Desde que denostamos el diésel y promovimos el coche eléctrico, las emisiones de óxidos de carbono no pararon de incrementarse, hasta que llegó la pandemia.

La pandemia, que trajo el parón abrupto del consumo, nos ha mostrado que sin consumo, con nuestro modelo de economía, la pobreza se dispara y las emisiones de óxidos de carbono decrecen enormemente.

No sé si seremos capaces de aprender algo gracias al virus. Me parece una oportunidad para entender que normalmente las decisiones conllevan consecuencias no previstas inicialmente y que por tanto nos conviene ser prudentes, que no sé si significa menos ilusos, menos engreídos o ambas cosas. La presión social lleva muchas veces a los gobernantes, en su afán de conseguir votos, a tomar decisiones cargadas de buenas intenciones, pero que generan consecuencias perversas e imprevistas. No ocurre únicamente con la ecología.

No tenemos una bola de cristal.
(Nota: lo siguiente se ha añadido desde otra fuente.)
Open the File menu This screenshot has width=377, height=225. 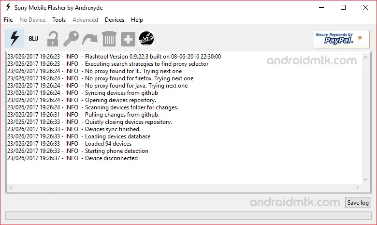click(8, 20)
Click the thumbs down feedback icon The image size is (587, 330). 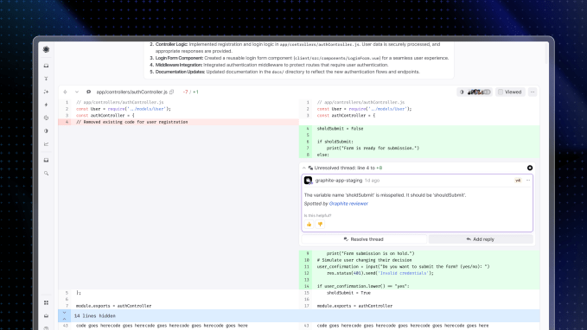[x=320, y=224]
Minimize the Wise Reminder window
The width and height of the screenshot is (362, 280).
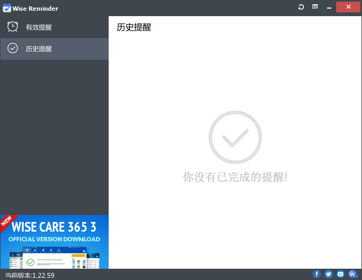pos(329,7)
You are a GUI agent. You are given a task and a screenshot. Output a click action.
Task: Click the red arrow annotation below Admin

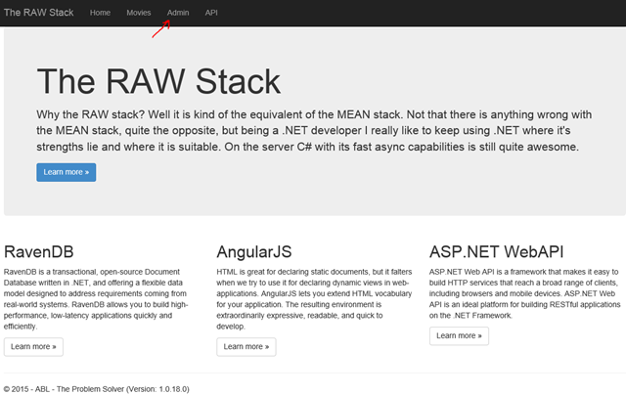click(161, 28)

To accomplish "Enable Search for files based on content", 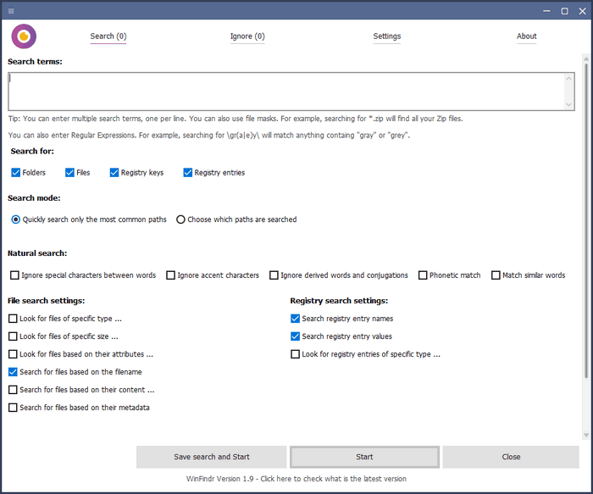I will (x=14, y=391).
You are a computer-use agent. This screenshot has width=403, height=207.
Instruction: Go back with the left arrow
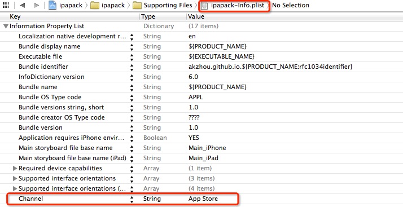(x=23, y=5)
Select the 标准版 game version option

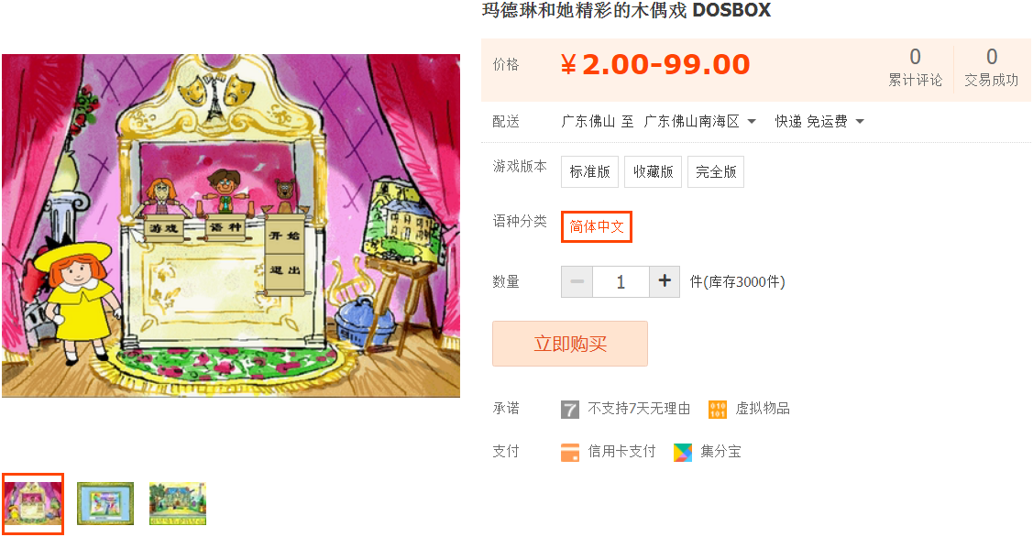coord(589,172)
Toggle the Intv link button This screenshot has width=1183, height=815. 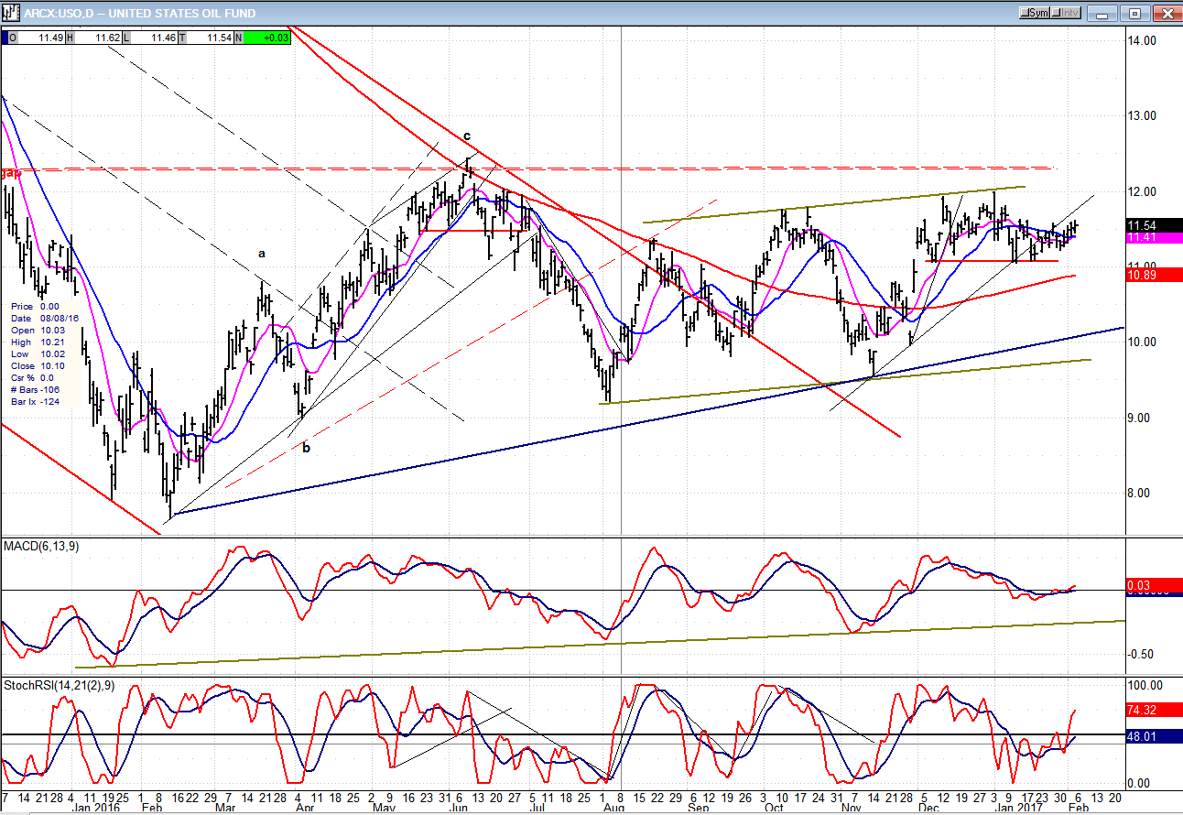[1066, 13]
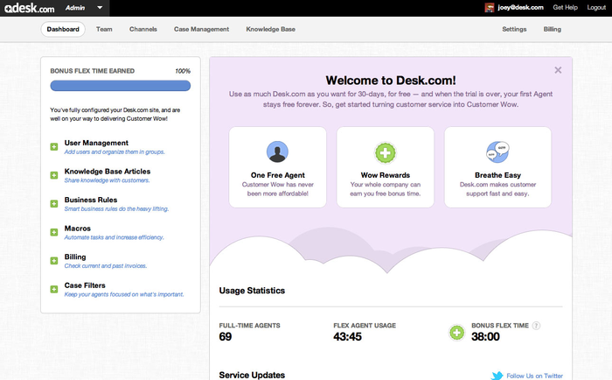The image size is (612, 380).
Task: Click the Bonus Flex Time Earned progress bar
Action: pyautogui.click(x=121, y=86)
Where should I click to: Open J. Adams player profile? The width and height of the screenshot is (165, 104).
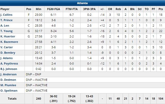pyautogui.click(x=6, y=58)
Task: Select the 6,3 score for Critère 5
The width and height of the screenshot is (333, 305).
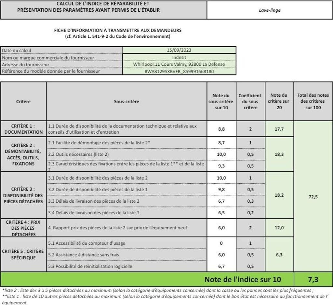Action: click(279, 255)
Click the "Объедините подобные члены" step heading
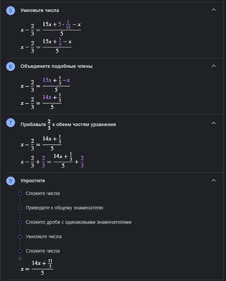Image resolution: width=226 pixels, height=281 pixels. tap(57, 66)
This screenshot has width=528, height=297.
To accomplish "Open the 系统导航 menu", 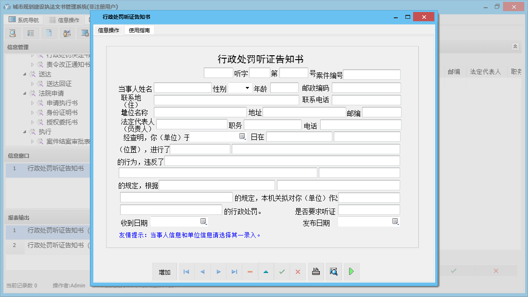I will [23, 19].
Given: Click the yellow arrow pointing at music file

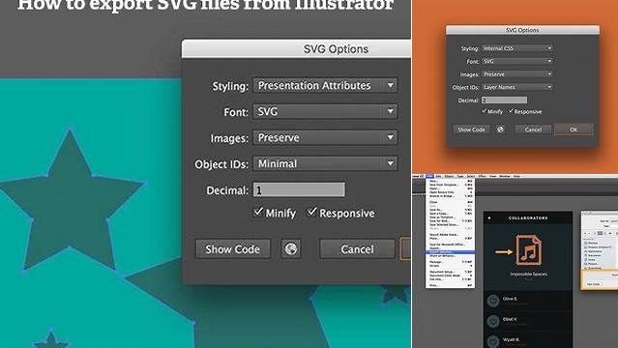Looking at the screenshot, I should coord(503,251).
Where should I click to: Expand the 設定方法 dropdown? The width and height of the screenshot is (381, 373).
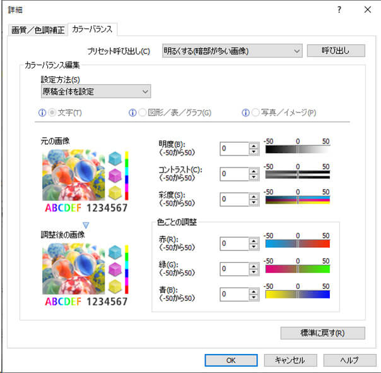(96, 92)
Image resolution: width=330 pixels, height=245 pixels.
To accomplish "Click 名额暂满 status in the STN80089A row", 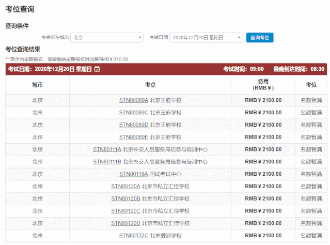I will (311, 100).
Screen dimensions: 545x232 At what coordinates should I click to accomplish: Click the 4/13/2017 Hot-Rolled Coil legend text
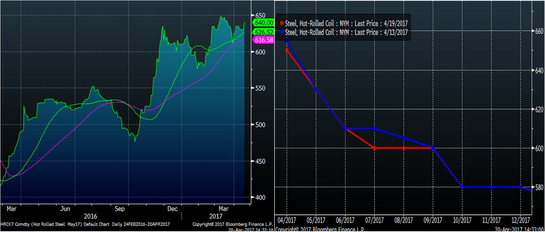pyautogui.click(x=346, y=33)
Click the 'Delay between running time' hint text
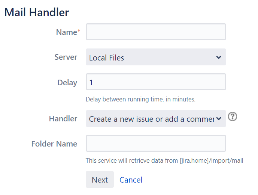Viewport: 258px width, 195px height. click(140, 100)
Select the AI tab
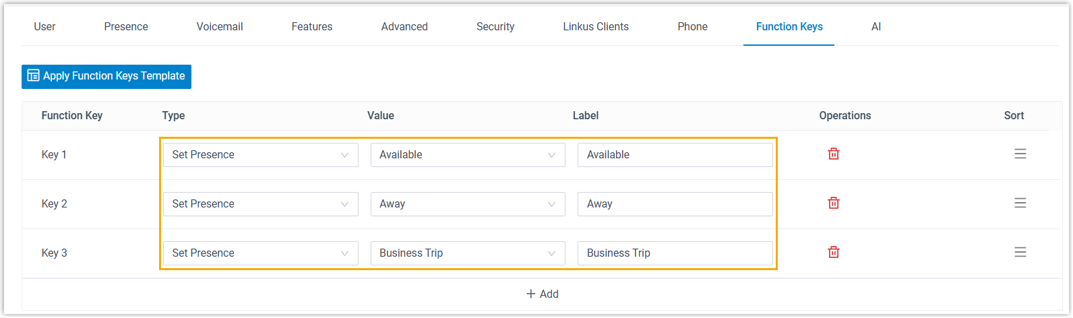The image size is (1073, 318). [x=876, y=27]
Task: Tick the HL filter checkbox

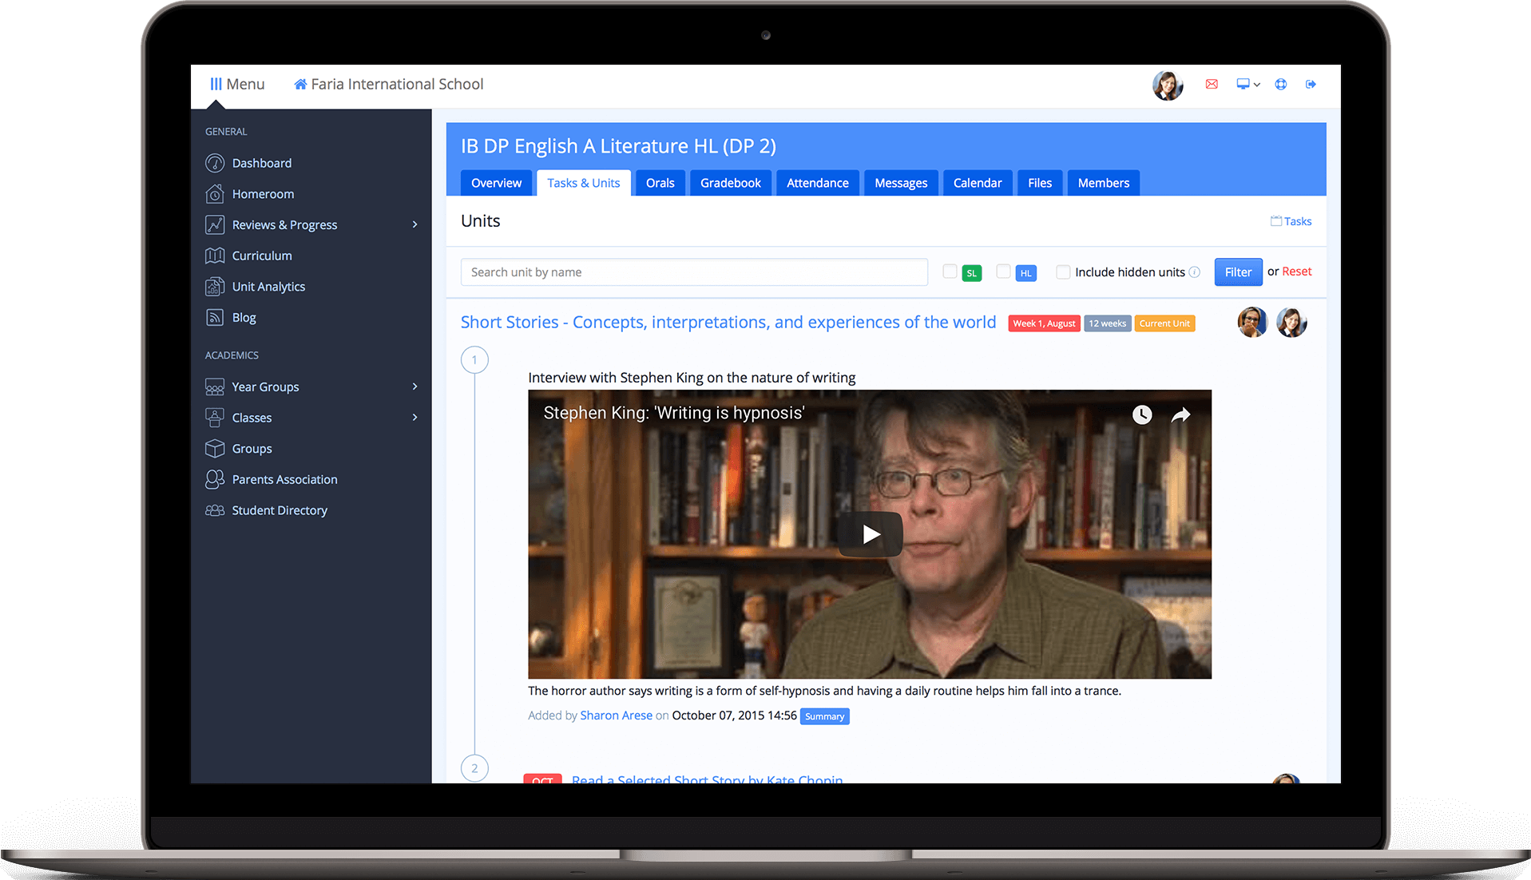Action: point(1003,272)
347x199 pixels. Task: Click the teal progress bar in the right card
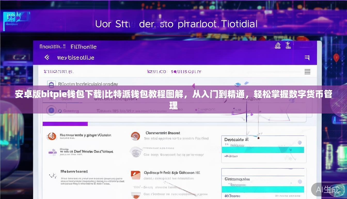click(x=263, y=150)
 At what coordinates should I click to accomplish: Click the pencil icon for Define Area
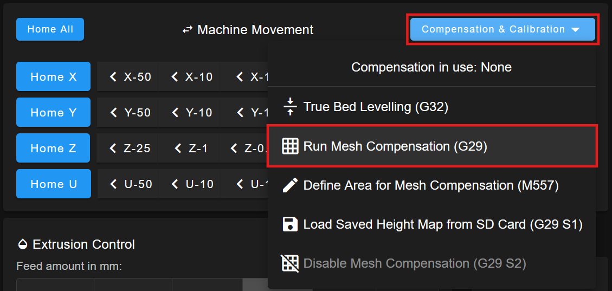click(289, 185)
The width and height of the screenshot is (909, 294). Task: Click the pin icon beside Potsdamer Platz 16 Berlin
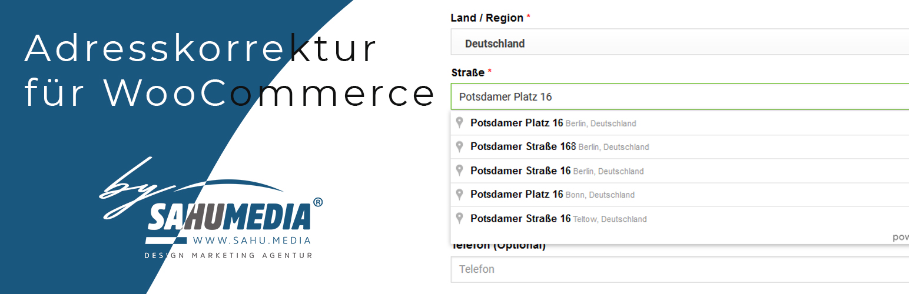(460, 123)
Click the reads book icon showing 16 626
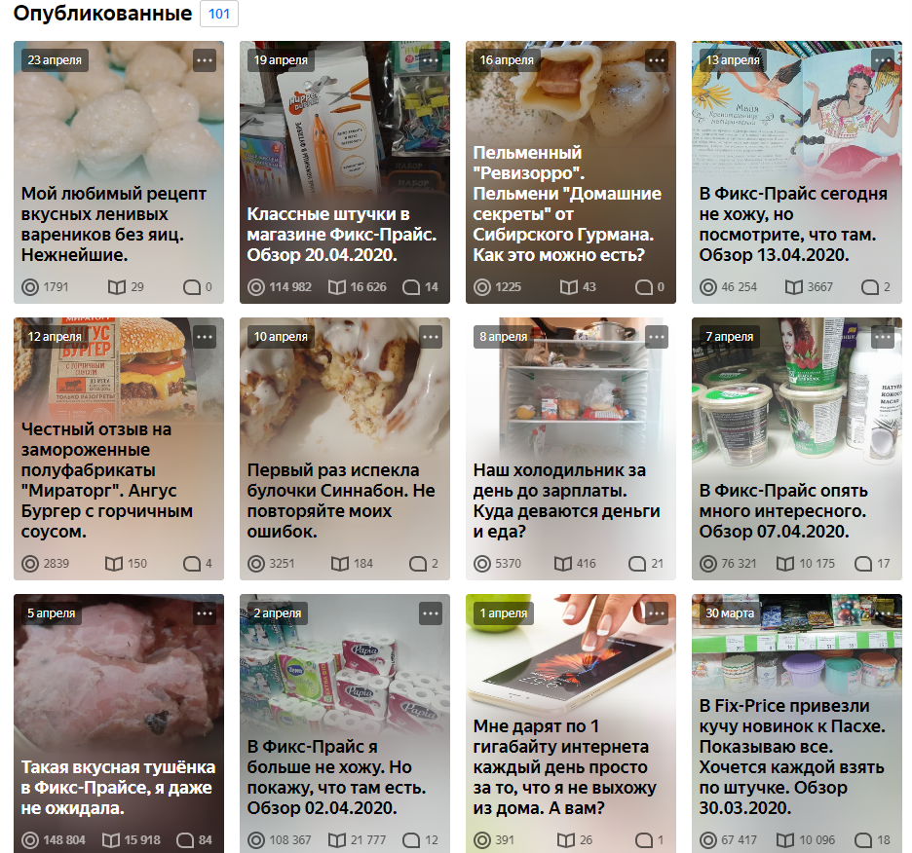The width and height of the screenshot is (912, 853). [337, 287]
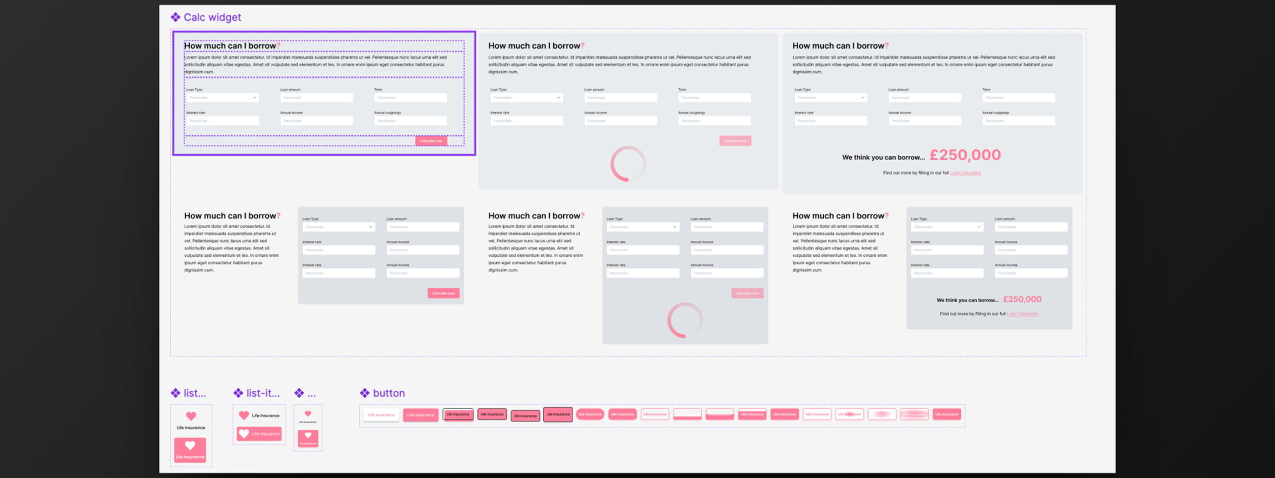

Las decisiones que tomemos ahora, por cientos de motivos que no imaginamos, se pueden volver en contra. La inacción tampoco es una solución. No hacer nada también es una decisión. Por tanto, tenemos que equivocarnos. Como sabemos que es así, seamos poco engreídos y poco ilusos.

No propongo soluciones. No las tengo. Sólo muestro contradicciones y errores del pasado. Por si tenerlos en cuenta nos sirve al menos para descabalgar de esa idea de que todos los problemas tienen solución y además esa solución, por supuesto, es la que defendemos nosotros.